Data Analytics is a vast field which makes use of more than one tool, technique and strategies. The basic idea of Data Analytics is to obtain insights by just studying and querying data, often using various tools via various operations on the data. Data analysis in all honesty can seem overwhelming at first; however becoming a data analyst is a great profession for people who love to work with numbers and your journey into learning data analysis doesn’t have to be stressful.
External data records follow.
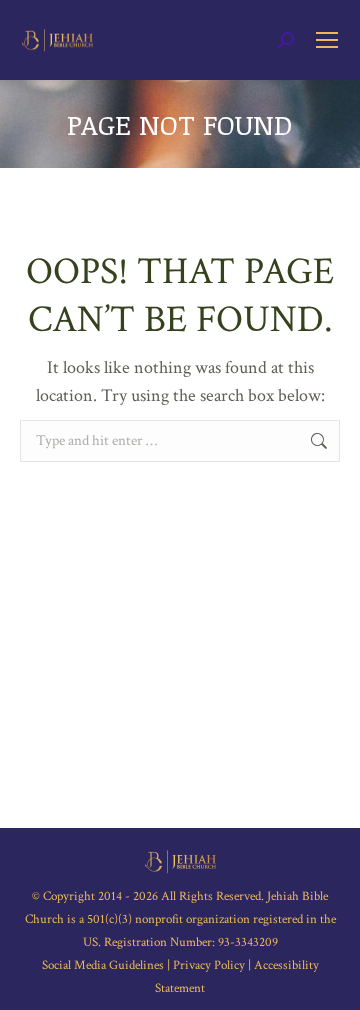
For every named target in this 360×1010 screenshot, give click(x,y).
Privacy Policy (209, 965)
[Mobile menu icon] (327, 40)
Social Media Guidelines (104, 965)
WeSoft has arranged an internal staff tutorial and workshop presented and taught by Sourav Kundu, attendees can digest the basic knowledge and techniques of Data Analytics at own pace and own learning curve. It would be an honest attempt to give our staff the confidence to launch their first hands-on simple Data Analytics project. It covered the following topics:
— Session 1 —
Basic Tools: No matter what type of business insights you are trying look for by implementing a data Analytics project, you’re likely going to be expected to know how to use the tools of data analysis. This means a statistical programming language, like R or Python, and a database querying language like SQL.
Basic Statistics: At least a basic understanding of statistics is vital as a data scientist. As a result of this training and workshop you should be familiar with statistical tests, distributions, regression, maximum likelihood estimators, etc. This will also be the case for machine learning, but one of the more important aspects of your statistics knowledge will be understanding when different techniques are (or aren’t) a valid approach. Statistics is important at all company types, but especially data-driven companies where the product is not data-focused and product stakeholders will depend on your help to make decisions and design / evaluate experiments.
— Session 2 —
Basic process and techniques of working with data.
Data Munging: Often times, the data you’re analyzing is going to be messy and difficult to work with. Because of this, it’s really important to know how to deal with imperfections in data. Some examples of data imperfections include missing values, inconsistent string formatting (e.g., ‘New York’ versus ‘new york’ versus ‘ny’), and date formatting (‘2014-01-01’ vs. ‘01/01/2014’, unix time vs. timestamps, etc.).
Data Visualization & Communication: Visualizing and communicating data is incredibly important, especially at young companies who are making data-driven decisions for the first time or companies where data scientists are viewed as people who help others make data-driven decisions.
— Session 3 —
Statistics for Data Scientists ( includes Excel Basis and R Basics )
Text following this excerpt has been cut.